Sfida per il primo posto?

Le due formazioni sono le favorite del girone e nella prima sfida si giocano già tanto per il primo posto. L’Olanda è considerata da molti una delle possibili outsider del torneo, con una formazione che unisce esperienza e forze fresche. Dall’altra parte il Giappone di Moriyasu schiera una squadra esperta, nota per la solida difesa ma anche per il cinismo nel colpire l’avversario al momento giusto.

Le squadre si studiano ma non infieriscono

La gara parte con uno squillo di Malen. Il romanista riesce a girarsi e a calciare angolato, ma Suzuki si fa trovare pronto e smanaccia in calcio d’angolo. Il primo squillo degli asiatici arriva quasi alla mezzora con Hiroki Ito che ci prova dal limite, ma la palla finisce ampiamente sopra la traversa.
Prima del duplice fischio gli asiatici provano ad alzare il ritmo, creando due occasioni. Il primo a impensierire la squadra di Koeman è Nakamura: la sua conclusione però si spegne sull’esterno della rete. Ueda ci riprova subito dopo, ma l’esito del compagno.
Nel recupero Malen ci riprova. Su corner battuto da Reijnders, l’attaccante colpisce di testa ma la conclusione è debole.

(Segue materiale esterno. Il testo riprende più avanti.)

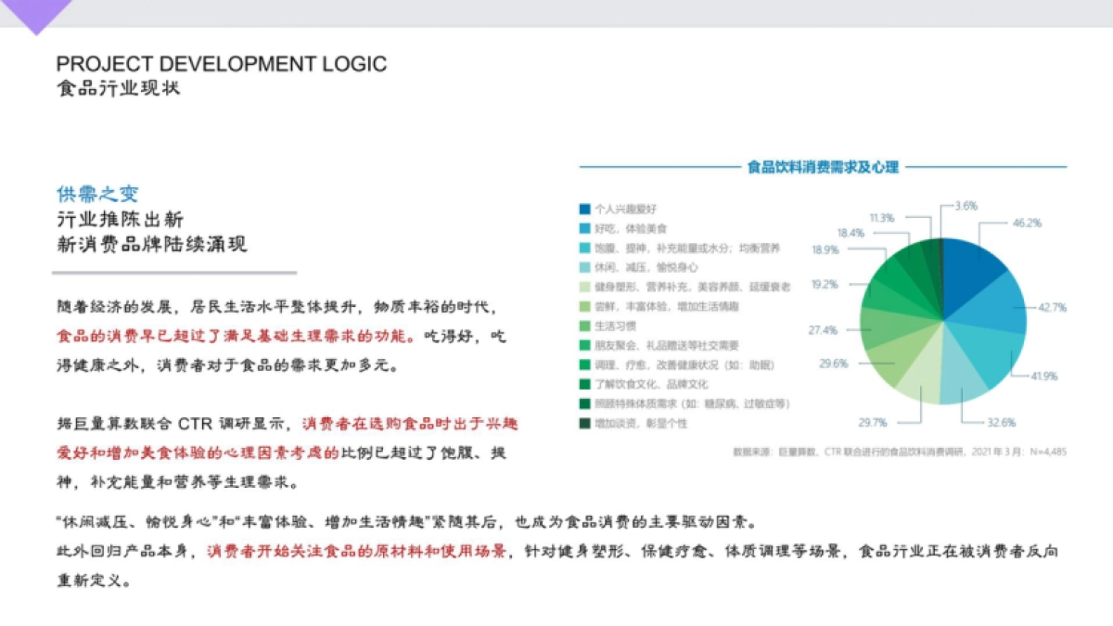This screenshot has height=626, width=1113.
Task: Click the 休闲、减压、愉悦身心 legend icon
Action: point(583,267)
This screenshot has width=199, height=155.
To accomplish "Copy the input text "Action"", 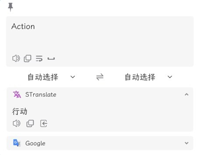I will 28,59.
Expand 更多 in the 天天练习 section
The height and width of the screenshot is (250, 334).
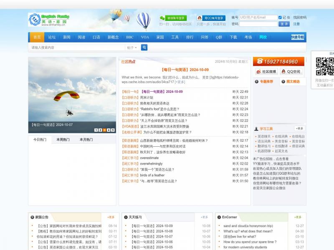point(204,217)
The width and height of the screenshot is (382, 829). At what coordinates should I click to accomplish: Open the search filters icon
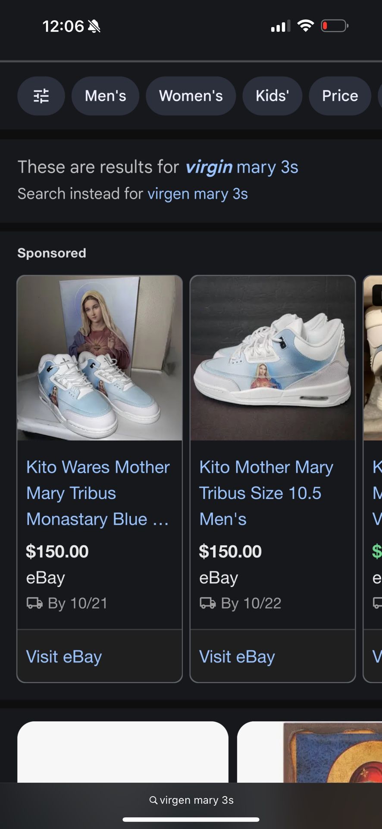41,96
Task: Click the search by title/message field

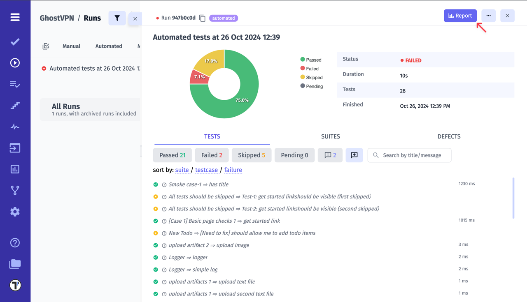Action: [x=409, y=155]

Quattro gol nel secondo tempo

Dopo cinque minuti dall’intervallo Van Dijk trova il vantaggio per gli Orange, che riesce a scappare dalla marcatura di Watanabe su un cross di Gravenberch e infila la palla di testa in rete.
Ma l’entusiasmo europeo dura poco. Al 56’ il Giappone rimette la partita in equilibrio. Kubo viene lanciato in area, invece di calciare serve Nakamura che dal limite dell’area, con un colpo da biliardo, infila la sfera alle spalle di Verbruggen.
La partita si accende. E al 63’ Summerville , servito ancora da Gravenberch, con un mancino a giro riporta gli Orange in vantaggio. Suzuki non può farci niente. Gli asiatici non mollano la presa e dopo tre minuti Kubo prova di potenza dal limite, ma la palla finisce sopra la traversa. Al 72’ Gakpo con un’azione personale sfiora il tris con una rasoiata, ma Suzuki mette la palla in calcio d’angolo.
A dieci minuti dal termine il Giappone spreca un’occasione ghiotta. Sugawara viene servito in area ma a pochi metri dalla porta appoggia la sfera nelle braccia di Verbruggen.

Gli asiatici però non si arrendono e continuano ad attaccare. I loro sforzi vengono premiati a due minuti dal termine. Su calcio d’angolo Ogawa svetta più in alto di tutti, la sfera impatta la testa di Kamada, che devia la traiettoria (assolve Verbruggen da ogni colpa) e fa due a due.